| Dataset content |
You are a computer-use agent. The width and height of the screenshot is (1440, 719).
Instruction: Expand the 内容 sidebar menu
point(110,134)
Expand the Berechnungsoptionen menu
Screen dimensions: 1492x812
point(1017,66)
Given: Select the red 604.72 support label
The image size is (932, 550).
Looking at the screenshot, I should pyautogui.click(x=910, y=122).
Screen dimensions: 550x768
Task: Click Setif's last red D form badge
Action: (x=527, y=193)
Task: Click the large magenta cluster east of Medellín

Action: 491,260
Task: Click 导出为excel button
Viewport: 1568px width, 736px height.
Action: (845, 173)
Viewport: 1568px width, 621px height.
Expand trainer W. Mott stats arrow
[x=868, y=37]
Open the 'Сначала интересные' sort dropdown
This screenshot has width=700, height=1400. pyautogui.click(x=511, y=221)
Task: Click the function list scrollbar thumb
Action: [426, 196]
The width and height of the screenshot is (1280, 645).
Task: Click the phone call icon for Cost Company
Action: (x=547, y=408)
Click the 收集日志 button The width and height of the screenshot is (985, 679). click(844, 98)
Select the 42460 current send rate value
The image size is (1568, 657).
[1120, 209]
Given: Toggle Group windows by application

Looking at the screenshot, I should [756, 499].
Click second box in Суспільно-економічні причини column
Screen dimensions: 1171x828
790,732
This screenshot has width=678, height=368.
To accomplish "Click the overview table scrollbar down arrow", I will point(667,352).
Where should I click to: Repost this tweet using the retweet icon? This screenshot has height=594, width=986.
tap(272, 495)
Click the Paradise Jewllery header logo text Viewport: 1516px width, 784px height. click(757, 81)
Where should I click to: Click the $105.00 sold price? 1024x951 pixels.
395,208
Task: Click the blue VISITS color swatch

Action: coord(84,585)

| Assignment |
Begin at the top of the records above and quote each line exactly, ending with the line that contains "Given: Select the red 604.72 support label".

| Expected answer |
You are a computer-use agent. The width and height of the screenshot is (1440, 719).
Instruction: Expand the 内容 sidebar menu
point(110,134)
Expand the Berechnungsoptionen menu
Screen dimensions: 1492x812
point(1017,66)
Given: Select the red 604.72 support label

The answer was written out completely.